We recently
had the honour of being visited by Dr Allan Connell who has been an Honorary
Research Associate for more than two decades.
Dr Connell’s
relationship with relationship with SAIAB began back in the late 1980s when he
was working at the Council for Scientific and Industrial Research (CSIR)
monitoring the impact of submarine outfalls on the marine environment of
KwaZulu-Natal. “I was heading a team of chemists, bacteriologists and
biologists and we would often find fish. We didn’t know what species they were
and would send them to SAIAB for identification. Our work
often involved aspects of Ichthyology, which helped to build a relationship with
Phil and Elaine Heemstra together with Alan Whitfield,” he says.

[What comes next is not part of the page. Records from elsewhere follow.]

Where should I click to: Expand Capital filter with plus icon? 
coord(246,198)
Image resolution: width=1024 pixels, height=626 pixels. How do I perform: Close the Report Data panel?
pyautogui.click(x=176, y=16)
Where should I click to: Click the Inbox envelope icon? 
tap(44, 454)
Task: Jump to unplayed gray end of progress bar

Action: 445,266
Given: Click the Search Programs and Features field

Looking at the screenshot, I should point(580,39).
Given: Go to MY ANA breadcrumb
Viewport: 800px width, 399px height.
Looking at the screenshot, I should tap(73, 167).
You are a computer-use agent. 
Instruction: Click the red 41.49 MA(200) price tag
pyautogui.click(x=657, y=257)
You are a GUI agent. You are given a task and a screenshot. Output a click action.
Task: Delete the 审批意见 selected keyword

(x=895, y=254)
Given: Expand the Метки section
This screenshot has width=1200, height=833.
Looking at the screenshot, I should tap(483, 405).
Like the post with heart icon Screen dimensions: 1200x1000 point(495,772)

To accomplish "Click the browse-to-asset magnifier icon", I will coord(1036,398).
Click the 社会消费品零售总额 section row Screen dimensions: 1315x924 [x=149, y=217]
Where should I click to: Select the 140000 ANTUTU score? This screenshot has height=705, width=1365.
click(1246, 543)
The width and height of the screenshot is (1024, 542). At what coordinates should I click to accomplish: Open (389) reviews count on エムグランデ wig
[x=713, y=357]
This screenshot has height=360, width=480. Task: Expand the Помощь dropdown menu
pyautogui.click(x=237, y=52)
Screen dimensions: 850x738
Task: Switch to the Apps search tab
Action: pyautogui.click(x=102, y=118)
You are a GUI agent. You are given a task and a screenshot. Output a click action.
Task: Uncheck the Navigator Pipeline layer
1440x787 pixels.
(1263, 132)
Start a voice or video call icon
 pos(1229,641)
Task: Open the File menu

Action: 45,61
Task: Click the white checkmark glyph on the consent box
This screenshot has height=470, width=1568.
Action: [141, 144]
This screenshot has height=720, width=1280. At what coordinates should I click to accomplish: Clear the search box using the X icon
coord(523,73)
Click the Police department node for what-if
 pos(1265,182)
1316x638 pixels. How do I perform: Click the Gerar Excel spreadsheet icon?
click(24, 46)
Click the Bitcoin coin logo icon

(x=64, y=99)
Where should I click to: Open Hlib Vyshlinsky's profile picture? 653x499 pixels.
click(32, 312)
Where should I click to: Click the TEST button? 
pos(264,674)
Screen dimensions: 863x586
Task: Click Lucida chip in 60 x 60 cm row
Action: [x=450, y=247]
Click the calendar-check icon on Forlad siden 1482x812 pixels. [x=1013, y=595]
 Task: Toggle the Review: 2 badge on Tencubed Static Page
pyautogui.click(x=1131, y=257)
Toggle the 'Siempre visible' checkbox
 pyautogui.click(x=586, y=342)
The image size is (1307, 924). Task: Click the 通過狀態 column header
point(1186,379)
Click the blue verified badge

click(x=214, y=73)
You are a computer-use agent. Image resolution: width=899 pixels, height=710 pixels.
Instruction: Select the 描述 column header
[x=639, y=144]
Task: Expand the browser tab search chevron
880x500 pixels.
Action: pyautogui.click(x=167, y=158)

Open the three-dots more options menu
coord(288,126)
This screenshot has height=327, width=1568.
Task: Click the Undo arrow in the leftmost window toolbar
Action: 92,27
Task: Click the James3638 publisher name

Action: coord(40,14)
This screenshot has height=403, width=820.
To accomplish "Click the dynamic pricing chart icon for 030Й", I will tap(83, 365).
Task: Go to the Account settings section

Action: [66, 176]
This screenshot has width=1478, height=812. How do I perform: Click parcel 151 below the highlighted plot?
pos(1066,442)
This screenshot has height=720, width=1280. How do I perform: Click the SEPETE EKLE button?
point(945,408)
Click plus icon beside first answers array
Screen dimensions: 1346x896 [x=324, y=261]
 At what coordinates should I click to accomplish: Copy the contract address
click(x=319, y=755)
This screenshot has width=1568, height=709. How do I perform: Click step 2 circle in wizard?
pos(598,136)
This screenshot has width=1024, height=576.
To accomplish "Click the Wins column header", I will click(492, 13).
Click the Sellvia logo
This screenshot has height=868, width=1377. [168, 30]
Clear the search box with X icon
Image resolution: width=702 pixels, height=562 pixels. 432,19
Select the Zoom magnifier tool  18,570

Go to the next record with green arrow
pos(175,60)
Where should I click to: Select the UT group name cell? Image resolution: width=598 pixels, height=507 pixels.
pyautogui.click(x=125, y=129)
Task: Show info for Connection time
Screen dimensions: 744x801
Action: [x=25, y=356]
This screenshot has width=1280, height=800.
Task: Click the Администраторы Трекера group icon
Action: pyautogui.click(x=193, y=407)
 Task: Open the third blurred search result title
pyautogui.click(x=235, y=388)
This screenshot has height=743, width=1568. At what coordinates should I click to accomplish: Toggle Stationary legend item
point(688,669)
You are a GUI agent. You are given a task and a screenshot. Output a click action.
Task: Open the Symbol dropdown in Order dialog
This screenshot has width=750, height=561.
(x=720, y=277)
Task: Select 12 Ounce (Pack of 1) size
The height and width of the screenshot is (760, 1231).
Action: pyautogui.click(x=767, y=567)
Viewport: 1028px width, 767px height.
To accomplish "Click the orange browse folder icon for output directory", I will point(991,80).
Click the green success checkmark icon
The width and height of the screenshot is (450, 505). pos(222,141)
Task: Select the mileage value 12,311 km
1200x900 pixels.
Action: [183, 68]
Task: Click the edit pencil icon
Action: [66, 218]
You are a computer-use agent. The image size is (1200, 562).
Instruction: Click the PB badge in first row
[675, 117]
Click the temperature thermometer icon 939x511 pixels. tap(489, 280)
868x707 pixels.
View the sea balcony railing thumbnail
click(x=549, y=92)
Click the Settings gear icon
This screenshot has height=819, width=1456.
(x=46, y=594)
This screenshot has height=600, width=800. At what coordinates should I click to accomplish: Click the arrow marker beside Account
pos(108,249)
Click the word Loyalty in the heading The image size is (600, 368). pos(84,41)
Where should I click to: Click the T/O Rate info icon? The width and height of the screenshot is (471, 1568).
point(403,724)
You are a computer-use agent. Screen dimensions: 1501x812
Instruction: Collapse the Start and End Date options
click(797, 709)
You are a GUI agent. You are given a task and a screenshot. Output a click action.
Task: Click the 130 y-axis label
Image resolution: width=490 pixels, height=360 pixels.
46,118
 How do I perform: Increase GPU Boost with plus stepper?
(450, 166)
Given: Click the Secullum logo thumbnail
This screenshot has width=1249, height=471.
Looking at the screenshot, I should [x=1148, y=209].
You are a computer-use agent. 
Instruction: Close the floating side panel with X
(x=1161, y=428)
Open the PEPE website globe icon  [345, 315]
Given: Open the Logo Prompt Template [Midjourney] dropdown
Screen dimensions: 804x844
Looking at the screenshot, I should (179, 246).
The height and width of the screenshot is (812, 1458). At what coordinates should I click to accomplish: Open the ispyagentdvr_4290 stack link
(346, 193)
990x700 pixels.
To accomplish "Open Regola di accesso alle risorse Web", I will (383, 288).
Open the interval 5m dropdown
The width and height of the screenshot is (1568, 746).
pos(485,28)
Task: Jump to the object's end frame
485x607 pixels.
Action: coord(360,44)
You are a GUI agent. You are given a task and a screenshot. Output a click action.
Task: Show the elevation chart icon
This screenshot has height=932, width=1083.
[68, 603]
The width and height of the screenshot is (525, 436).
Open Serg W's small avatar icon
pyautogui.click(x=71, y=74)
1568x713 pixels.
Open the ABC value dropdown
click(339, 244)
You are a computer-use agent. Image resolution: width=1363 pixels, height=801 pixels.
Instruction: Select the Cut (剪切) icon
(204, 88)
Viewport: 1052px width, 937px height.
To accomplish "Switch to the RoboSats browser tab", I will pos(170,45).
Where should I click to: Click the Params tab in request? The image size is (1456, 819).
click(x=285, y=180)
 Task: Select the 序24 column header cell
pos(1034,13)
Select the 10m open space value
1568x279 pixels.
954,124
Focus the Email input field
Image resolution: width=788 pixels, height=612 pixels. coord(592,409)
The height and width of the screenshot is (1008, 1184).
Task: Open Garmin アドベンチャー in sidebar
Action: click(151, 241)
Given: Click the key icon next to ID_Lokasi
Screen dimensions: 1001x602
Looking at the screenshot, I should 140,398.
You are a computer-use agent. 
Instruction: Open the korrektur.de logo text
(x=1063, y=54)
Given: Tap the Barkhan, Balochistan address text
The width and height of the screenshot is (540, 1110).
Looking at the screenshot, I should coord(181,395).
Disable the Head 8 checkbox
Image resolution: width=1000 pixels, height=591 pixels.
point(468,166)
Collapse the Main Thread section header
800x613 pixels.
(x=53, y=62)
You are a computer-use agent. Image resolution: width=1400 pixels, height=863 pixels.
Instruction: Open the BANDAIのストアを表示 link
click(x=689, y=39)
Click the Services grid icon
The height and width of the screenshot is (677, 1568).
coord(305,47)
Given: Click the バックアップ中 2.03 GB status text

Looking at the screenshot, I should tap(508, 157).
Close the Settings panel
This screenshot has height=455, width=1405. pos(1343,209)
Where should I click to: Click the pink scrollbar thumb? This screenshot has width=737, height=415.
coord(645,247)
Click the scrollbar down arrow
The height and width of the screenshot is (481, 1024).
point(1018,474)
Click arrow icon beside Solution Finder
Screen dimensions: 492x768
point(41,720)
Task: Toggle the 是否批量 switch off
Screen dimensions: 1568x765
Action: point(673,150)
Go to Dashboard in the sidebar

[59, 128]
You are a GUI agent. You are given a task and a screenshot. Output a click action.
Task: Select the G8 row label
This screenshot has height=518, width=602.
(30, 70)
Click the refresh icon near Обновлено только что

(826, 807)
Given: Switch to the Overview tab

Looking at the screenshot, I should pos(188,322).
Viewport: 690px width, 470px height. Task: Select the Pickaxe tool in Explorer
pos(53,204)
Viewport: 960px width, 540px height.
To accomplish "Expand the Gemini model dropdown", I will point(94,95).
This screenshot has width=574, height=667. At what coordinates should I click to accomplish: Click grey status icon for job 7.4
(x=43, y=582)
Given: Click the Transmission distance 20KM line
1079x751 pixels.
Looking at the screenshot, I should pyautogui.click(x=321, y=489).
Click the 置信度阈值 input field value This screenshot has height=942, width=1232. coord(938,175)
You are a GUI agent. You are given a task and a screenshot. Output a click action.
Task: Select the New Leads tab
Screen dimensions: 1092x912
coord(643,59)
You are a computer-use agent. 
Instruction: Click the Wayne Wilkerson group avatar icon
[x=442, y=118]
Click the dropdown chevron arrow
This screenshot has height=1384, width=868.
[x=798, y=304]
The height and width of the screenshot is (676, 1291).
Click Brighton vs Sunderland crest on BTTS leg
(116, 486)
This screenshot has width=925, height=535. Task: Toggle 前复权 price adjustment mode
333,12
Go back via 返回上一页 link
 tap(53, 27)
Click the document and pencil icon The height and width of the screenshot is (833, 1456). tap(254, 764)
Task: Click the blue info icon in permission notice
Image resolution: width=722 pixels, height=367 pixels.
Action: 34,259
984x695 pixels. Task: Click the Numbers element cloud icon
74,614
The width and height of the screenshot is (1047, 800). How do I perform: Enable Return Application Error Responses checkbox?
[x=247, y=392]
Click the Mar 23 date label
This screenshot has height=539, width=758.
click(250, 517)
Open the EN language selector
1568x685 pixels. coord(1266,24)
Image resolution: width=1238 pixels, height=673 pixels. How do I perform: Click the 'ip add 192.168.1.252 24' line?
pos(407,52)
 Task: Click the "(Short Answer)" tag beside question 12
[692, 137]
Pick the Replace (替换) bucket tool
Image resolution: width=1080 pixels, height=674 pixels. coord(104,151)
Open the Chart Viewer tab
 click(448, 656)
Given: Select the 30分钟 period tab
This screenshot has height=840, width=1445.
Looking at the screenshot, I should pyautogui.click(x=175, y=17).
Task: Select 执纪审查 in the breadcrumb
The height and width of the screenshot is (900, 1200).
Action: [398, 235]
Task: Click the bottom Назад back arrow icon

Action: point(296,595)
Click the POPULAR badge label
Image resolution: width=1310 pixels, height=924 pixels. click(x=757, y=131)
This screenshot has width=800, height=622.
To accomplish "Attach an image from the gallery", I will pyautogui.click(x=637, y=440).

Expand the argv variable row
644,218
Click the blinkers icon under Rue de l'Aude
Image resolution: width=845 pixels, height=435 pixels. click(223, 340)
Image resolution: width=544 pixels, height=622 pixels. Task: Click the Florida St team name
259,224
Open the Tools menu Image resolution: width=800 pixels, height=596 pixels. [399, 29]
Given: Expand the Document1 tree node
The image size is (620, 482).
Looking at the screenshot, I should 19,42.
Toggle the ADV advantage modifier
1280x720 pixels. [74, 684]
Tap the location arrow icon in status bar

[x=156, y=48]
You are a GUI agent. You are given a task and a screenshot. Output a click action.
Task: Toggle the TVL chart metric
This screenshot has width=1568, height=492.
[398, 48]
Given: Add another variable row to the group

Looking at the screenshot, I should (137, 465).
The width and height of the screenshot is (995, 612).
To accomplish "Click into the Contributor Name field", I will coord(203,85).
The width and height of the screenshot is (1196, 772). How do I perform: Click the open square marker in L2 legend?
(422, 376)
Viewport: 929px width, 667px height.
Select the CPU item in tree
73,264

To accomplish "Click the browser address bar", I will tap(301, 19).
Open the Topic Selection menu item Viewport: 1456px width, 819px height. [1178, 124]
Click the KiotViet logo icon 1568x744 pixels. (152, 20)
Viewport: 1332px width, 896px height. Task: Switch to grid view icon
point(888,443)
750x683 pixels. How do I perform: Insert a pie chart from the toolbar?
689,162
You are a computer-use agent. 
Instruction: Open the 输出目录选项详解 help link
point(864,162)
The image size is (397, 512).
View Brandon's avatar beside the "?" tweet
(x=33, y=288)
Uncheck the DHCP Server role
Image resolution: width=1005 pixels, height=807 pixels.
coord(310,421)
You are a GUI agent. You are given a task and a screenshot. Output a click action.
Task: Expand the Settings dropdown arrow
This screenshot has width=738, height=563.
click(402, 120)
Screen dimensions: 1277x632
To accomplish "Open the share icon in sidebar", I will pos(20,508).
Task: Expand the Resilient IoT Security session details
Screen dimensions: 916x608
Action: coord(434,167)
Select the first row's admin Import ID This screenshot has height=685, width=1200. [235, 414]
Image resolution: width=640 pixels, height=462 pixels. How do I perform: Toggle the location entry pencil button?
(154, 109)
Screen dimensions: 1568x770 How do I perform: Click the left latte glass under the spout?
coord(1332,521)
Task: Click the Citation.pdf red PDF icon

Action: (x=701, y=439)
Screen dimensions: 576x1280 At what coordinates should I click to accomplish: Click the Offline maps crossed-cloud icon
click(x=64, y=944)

Even though he did his PhD in Entomology, he had always been interested in
fishing from a very young age. “After my retirement I started a culture of
collecting and studying fish eggs. I collect, catalogue and identify these fish
eggs. While doing this work, I came across eggs which I couldn’t identify and
that’s around the time I went into DNA testing," he says. At the time there
wasn’t much being done in this field in South Africa.
“I searched
the internet and came across an article in New Scientist about a researcher at
the University of Guelph in Canada, who was barcoding cryptic butterflies, to
unravel the mystery of very distinguishable larvae on specific host plants giving
rise to cryptic adults that few experts could tell apart by traditional
taxonomy." He made contact with
the scientist and asked whether it was possible to barcode some of his unknown
species. He replied that they were in the process of sourcing
funding for the launch of an international effort to barcode the fishes of
the world. “They asked if I was willing to collect fish from South Africa and
in exchange they would barcode my hatched larvae,"he says. Dr Connell then
contacted SAIAB requesting permission to propose SAIAB as the Southern African
representative on the barcoding team and his collaboration with SAIAB has taken
various forms ever since.
Dr Connell
doesn’t visit the Institute on a regular basis but keeps regular contact with
Phil and Elaine. “I decided to come down because I had a lot of buckets and
drums of species which I needed to get down here. I also came across two fish
which seem to be new species. I’ve also brought some material for Phil and
Elaine for the new Fishes of the Western Indian Oceans book," he says.